Une pratique plus réfléchie

Pour Dominique Vandendriessche, IDE depuis 1981, directrice des services de soins infirmiers et référente qualité, « le lien entre le développement durable et les soins se fait à tous les niveaux ». Se questionner sur le volume de compresses utilisées, réaliser le tri des déchets infectieux, lutter contre les infections nosocomiales, rendre le patient actif dans sa prise en charge - grâce à un programme d’éducation thérapeutique - afin de limiter les jours d’hospitalisation dans les services de dialyse, veiller au respect de la manipulation des produits détergents et désinfectants, sources d’allergies et de réactions cutanées pour les agents des services hospitaliers (ASH)… Si cela semble aller de soi, elle reconnaît qu’« il faut faire preuve de vigilance au quotidien. Il est nécessaire de rappeler les quantités de produit à utiliser et d’évaluer les connaissances. C’est un des objectifs des 45 évaluations de pratiques professionnelles ». Les piqûres de rappel, les formations et l’accompagnement sur le terrain sont indispensables. Dans le cadre d’une réflexion collective menée sur la pose d’une chambre implantable dans le service de cancérologie, un set sur-mesure a été confectionné en collaboration avec une infirmière hygiéniste du réseau du Val-d’Oise.
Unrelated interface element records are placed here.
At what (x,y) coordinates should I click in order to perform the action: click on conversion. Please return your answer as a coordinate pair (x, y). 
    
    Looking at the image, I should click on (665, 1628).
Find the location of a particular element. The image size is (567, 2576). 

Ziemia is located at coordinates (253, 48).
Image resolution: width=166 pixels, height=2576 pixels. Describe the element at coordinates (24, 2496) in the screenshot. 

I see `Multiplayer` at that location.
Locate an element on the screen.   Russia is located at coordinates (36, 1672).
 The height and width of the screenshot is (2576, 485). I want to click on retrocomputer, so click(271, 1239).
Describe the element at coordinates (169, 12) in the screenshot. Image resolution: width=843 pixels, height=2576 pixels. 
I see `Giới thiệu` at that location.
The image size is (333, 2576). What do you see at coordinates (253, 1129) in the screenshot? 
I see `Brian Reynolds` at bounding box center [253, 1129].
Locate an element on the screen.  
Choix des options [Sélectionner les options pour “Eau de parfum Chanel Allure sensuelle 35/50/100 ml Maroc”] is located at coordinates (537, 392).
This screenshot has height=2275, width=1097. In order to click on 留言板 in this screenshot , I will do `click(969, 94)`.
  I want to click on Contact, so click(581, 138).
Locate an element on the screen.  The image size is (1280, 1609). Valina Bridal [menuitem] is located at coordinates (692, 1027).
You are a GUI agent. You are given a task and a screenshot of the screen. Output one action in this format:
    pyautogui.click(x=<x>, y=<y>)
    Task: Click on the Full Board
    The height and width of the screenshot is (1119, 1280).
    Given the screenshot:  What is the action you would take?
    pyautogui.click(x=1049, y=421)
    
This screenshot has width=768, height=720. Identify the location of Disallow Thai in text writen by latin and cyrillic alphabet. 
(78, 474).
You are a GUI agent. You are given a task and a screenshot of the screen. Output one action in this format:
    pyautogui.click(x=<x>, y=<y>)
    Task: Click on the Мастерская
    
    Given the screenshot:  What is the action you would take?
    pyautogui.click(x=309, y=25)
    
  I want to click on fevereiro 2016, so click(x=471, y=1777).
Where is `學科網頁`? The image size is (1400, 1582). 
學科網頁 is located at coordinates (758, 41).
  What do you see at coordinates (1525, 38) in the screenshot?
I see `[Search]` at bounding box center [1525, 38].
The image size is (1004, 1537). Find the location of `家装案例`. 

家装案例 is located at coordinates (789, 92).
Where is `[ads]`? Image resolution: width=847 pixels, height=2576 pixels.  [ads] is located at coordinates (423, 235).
Mieux adapté, il contient moins de compresses, moins d’adhésifs, un champ unique troué au lieu de deux, une seringue pré-remplie de sérum… Le résultat final, c’est une pratique professionnelle améliorée et moins de matériels non utilisés et jetés, donc une réduction du volume de déchets et des économies de traitements pour l’établissement.

EN CHIFFRES

L’HPNP c’est :

→ 113 tonnes de Dasri ;

→ 60 m3 de Daom ;

→ 25 filières de tri, dont 10 tracées ;

→ 1,6 tonne de biodéchets ;

→ 12,5 % d’énergie renouvelable ;

→ 20 % de réduction des émissions de gaz à effet de serre en 4 ans ;

→ 362 litres d’eau par journée d’hospitalisation.

NUTRITION

En avant toute !

Dans le cadre du Plan national nutrition santé (PNNS), l’HPNP et Sodexo ont signé en janvier une charte d’engagement volontaire pour la prévention nutritionnelle. L’objectif est de mettre en place des actions concrètes : une enquête « Qualité nutrition » auprès des convives du restaurant du personnel ; une exigence dans la composition des sandwichs (moins de matières grasses et de sel) ; un affichage de leurs apports nutritionnels ; des conseils donnés en atelier pâtisserie ; l’affichage dans les postes de soins, six fois par an, du « Mot de la diététicienne ». Cette démarche concerne tout le personnel, soignant et non soignant. Elle s’intègre dans la politique d’équilibre alimentaire et de réduction de l’impact environnemental des activités de restauration.